Passwordless logins expand to all Microsoft accounts

In November 2018, Microsoft announced that it would do away with passwords for Microsoft account sign-ins on Edge by offering alternatives including biometric authentication, FIDO-2 compatible keys, and the Microsoft Authenticator app. The same sign-in experience later came to school accounts in Azure Active Directory as well as enterprise customers. And now, starting today, Microsoft says it’s expanding support for passwordless login to Microsoft accounts for apps and services including Outlook, OneDrive, and FamilySafety.

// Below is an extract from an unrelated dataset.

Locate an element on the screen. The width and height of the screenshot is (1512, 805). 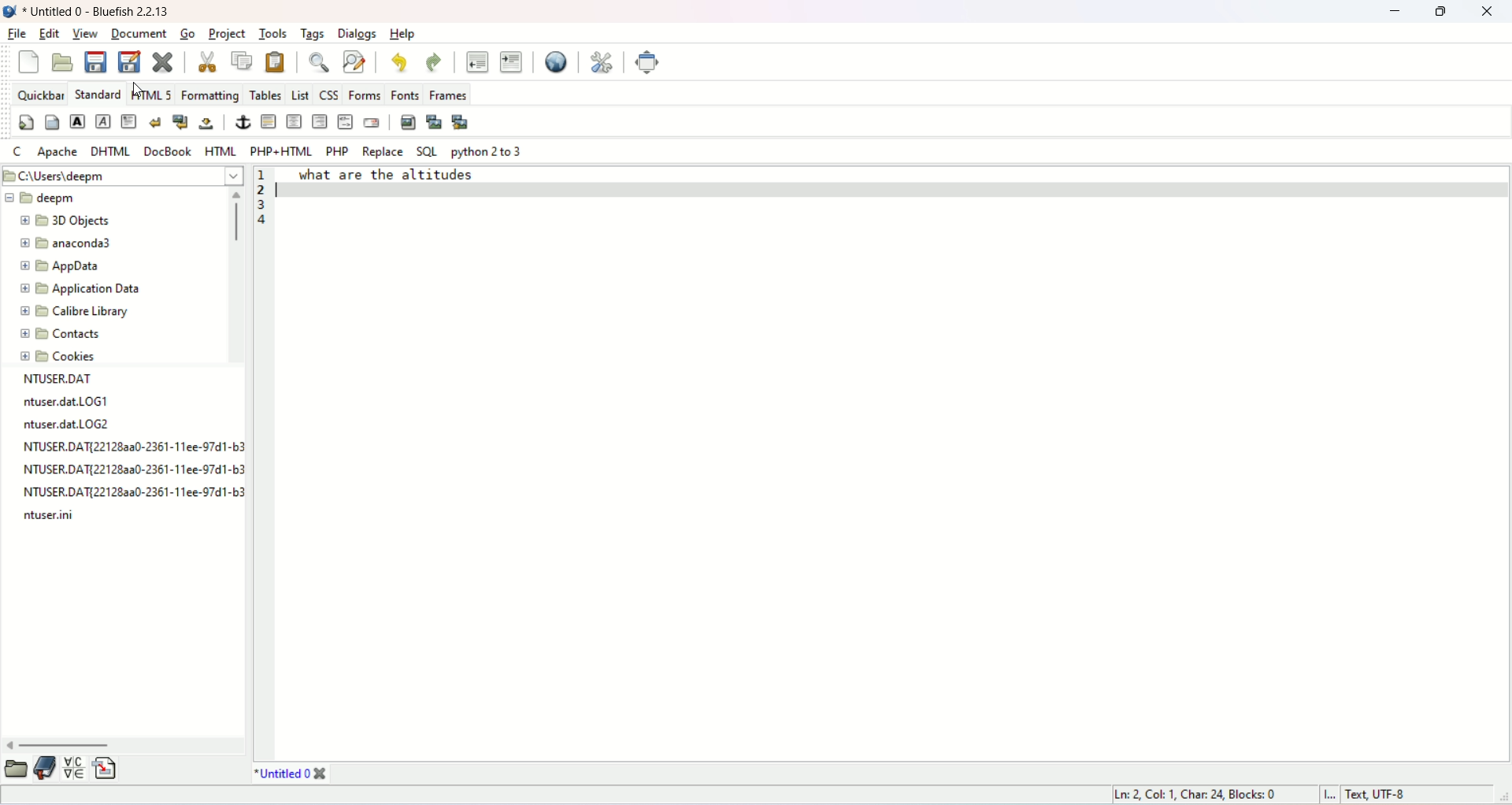
fonts is located at coordinates (404, 94).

Citing the results of a YouGov survey it commissioned, Microsoft says that passwords make users an easy target while wasting time and presenting barriers to app usage. Thirty percent of people have stopped using an account or service altogether rather than deal with a password reset, the survey found. And 28% of users write their passwords down, making them more susceptible to being hacked.

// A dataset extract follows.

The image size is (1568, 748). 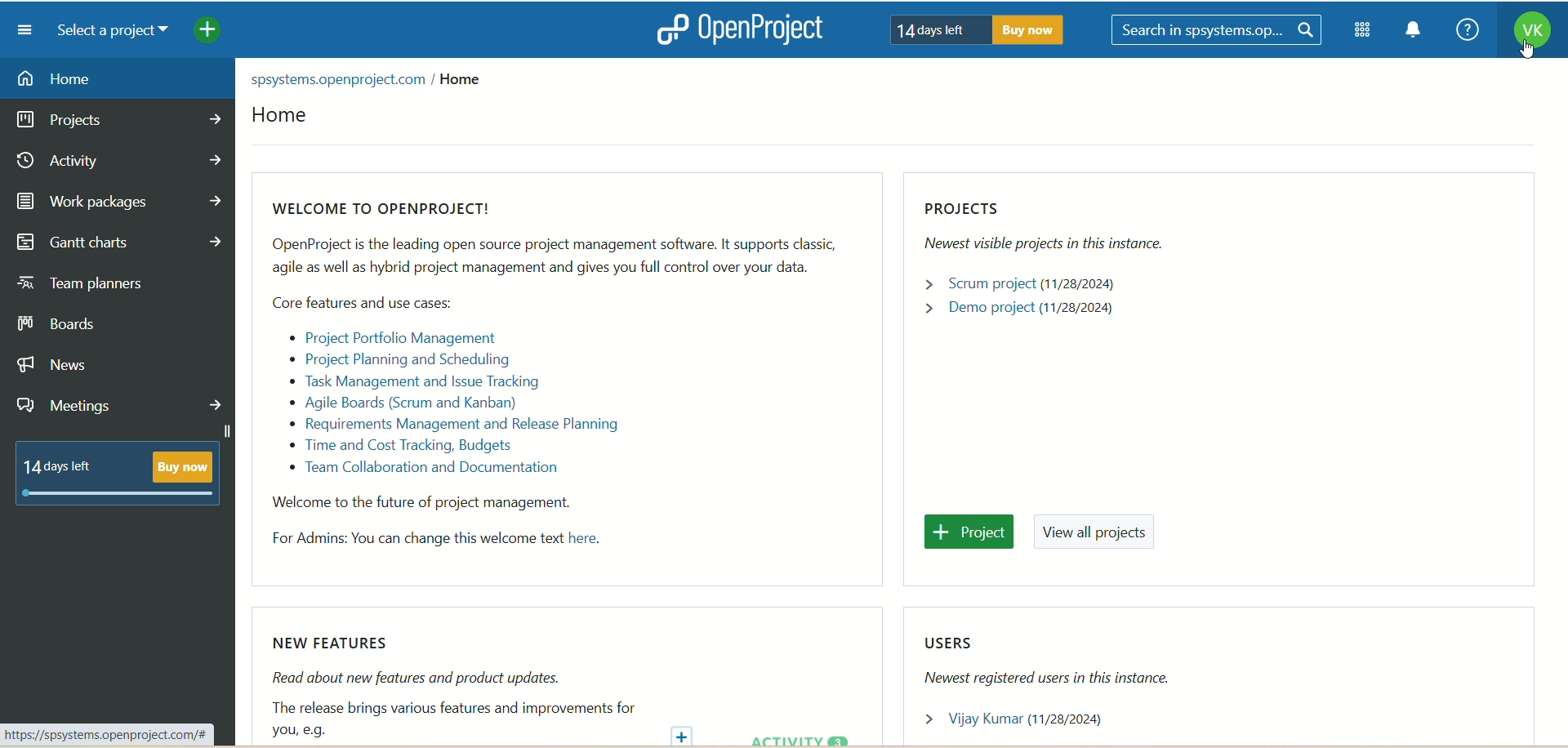 I want to click on openproject, so click(x=736, y=29).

Beginning today, consumer account holders can use the Authenticator app, Windows Hello, a security key, or a verification code sent to their phone or email to sign into a range of Microsoft services. Following the launch in March of passwordless sign-in for enterprise users, Microsoft CVP of identity and management Vasu Jakkal says that it’ll roll out globally over the coming weeks.

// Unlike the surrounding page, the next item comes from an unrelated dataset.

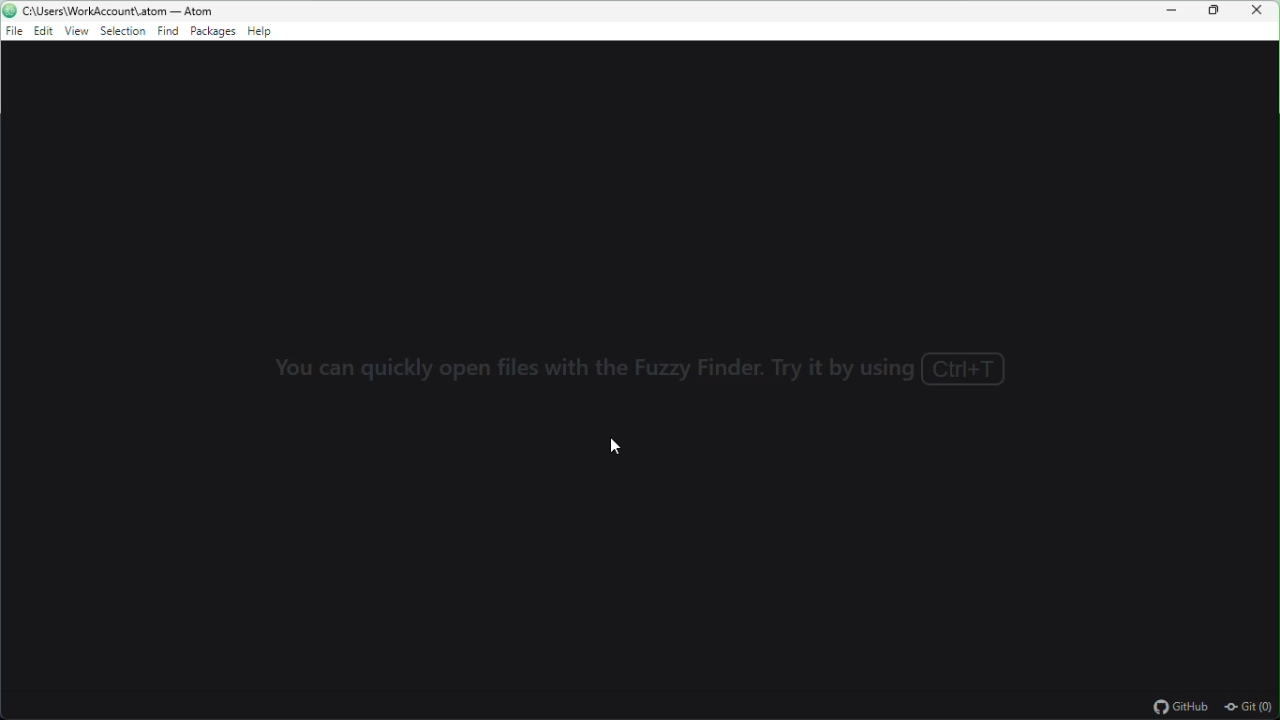  I want to click on git, so click(1250, 708).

“We are expected to create complex and unique passwords, remember them, and change them frequently, but nobody likes doing that … [That’s why] for the past couple of years we’ve been saying that the future is passwordless,” Jakkal wrote in a blog post. “Weak passwords are the entry point for the majority of attacks across enterprise and consumer accounts. There are a whopping 579 password attacks every second — that’s 18 billion every year.”

Passwordless logins

To enable passwordless login, users first have to install the Authenticator app and link it to their personal Microsoft accounts. Then, they have to visit account.microsoft.com, sign in, and turn on the Passwordless Account setting under the Advanced Security Options menu. After following the on-screen prompts and approving the notification from Authenticator, they’ll be able to use passwordless login.

“Current Microsoft apps and services and recent versions will work with a passwordless account. Some older versions of apps and services are not supported yet and still require a password,” a Microsoft spokesperson told VentureBeat via email. The apps and services that aren’t supported yet and still require a password include:

• Xbox 360 or earlier
• Office 2010 or earlier
• Office for Mac 2011 or earlier
• Products and services that use IMAP and POP email services
• Windows 7, Windows 8.1, Windows 10 1809 or earlier.
• Some Windows features including Remote Desktop and Credential Manager
• Some command line and task scheduler services

Tech giants broadly are adopting passwordless login technologies as data breaches reach an all-time high. Apple announced last year that it’ll allow users to sign into websites on Safari using Face ID and Touch ID, and in June, the company unveiled a protocol called Passkeys that lets users sign up for services without opting for passwords. For its part, Google, which in August 2019 began allowing Android users to verify their identities using a fingerprint or screen lock on supported websites, this spring began automatically enrolling account holders in two-factor authentication.